La Profession
(2016) - Les nouveaux champs d’action du professionnel de l’information
publié dans Guide Pratique Archimag n° 56, « Transition digitale : l’infodoc relève le défi », p. 4-5
Les nouveaux champs d’action du professionnel de l’information
Qu’en est-il aujourd’hui de la fonction information-documentation au sein des organisations? Voit-on réellement sa disparition pure et simple comme annoncée régulièrement ou sa réinvention par des professionnels saisissant de nouvelles opportunités ? Comment les entreprises et les organisations publiques (administrations, collectivités) gèrent-elles leur information à l’ère de Google et du numérique ? Ces questions ne sont pas nouvelles, et risquent d’être posées encore longtemps. Mais, s’il y a peu de temps, on assistait à la disparition pure et simple de services de documentation et des bibliothèques dans les entreprises, d’autres chemins documentaires semblent être suivis - moins linéaires et moins traditionnels que le passage par un service de documentation centralisé - reposant sur la prise de risque, le courage individuel, le fait de s’impliquer dans des projets autres que purement documentaires mais apparentés. La technologie mobile, les réseaux sociaux favorisent ces changements. Est-ce un effort désespéré pour survivre ou simplement une manière de réinventer un métier, celui de documentaliste – manager de l’information ?

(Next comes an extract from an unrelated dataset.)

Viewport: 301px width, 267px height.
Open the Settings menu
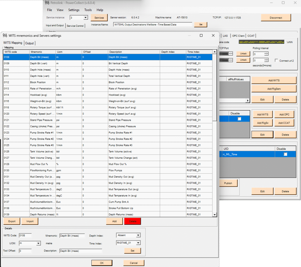74,10
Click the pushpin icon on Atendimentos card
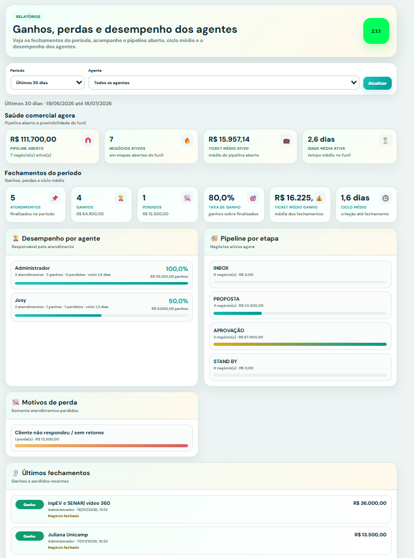414x558 pixels. pos(54,198)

Au plus près des entrepreneurs et des opérationnels
Maintes fois évoquée, la dilution de la fonction documentaire n’est pas un vain mot, elle est le résultat des progrès des moteurs de recherche, de l’information diffusée en temps réel par les réseaux sociaux et par les modifications du comportement général des utilisateurs d’Internet : l’information est à portée de main (de clic pourrait-on dire) très facilement, la recherche d’information ne semble plus poser de réelles difficultés, l’abondance de données fait croire à tout un chacun qu’il est professionnel de l’information.… Cela devient cependant moins facile lorsque la recherche est complexe, lorsqu’interviennent des stratégies plus élaborées pour surveiller l’environnement de l’entreprise, pour trouver des statistiques et des rapports non publiés, ou lorsqu’il s’agit de faire appel à des experts d’un domaine.

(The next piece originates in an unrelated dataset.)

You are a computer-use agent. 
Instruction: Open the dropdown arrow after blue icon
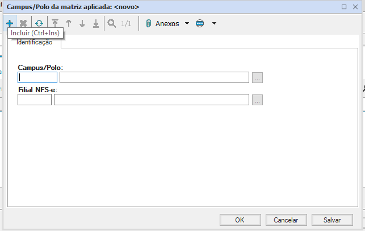click(x=214, y=23)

Les décideurs (chefs d’entreprise, administrateurs, cadres) devraient se poser la question du coût réel de l’information et de sa recherche. Il faut souligner que le temps perdu à chercher de l’information est toujours aussi important et que l’info-obésité ne va pas disparaitre, au contraire. Quelques chiffres parlants :
- Le temps de l’ingénieur passé à la recherche d’information a augmenté de 13 % depuis 2002 (Outsell [1]) ;
- Huit recherches d’information consécutives sont nécessaires pour trouver le bon document pour certains travailleurs (SearchYourCloud [2]) ;
- Les employés consacrent 1,8 heures par jour (soit 9,3 heures par semaine) en moyenne à la recherche et la collecte d’informations (McKinsey [3]).

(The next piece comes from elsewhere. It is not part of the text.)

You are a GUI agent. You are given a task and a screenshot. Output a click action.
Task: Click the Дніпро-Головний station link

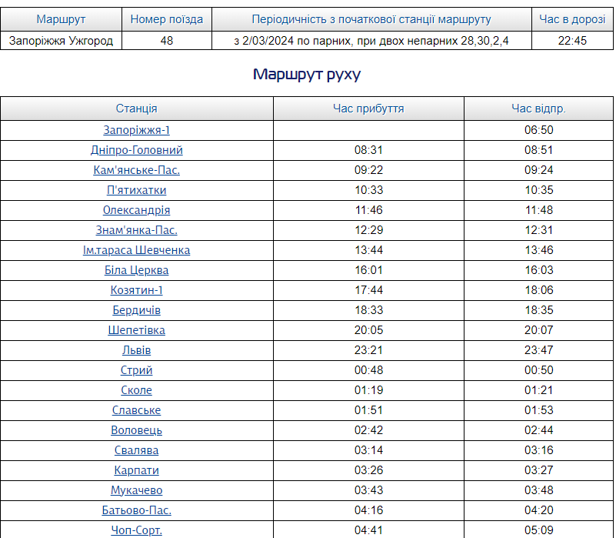pos(136,150)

Le besoin d’information est donc récurrent et représente un coût pour l’entreprise que celle-ci ne semble pas prendre en compte, on peut même affirmer qu’il s’est accentué avec les multiples sources et moyens d’information qui existent. Le besoin d’un professionnel de l’information n’est pas affirmé, mais il est latent, la preuve en est le recrutement de profils fortement apparentés aux métiers de l’information-documentation : veilleur pour la veille stratégique et concurrentielle ; community manager pour la gestion des réseaux sociaux ou de l’Intranet ; knowledge manager pour la prise en compte des expertises ; chef de projet pour la gouvernance de l’information… Ils viennent prêter main forte aux décideurs, entrepreneurs et opérationnels sous la forme de missions plus ou moins courtes, à la demande. Le numérique accentue fortement le besoin de spécialistes.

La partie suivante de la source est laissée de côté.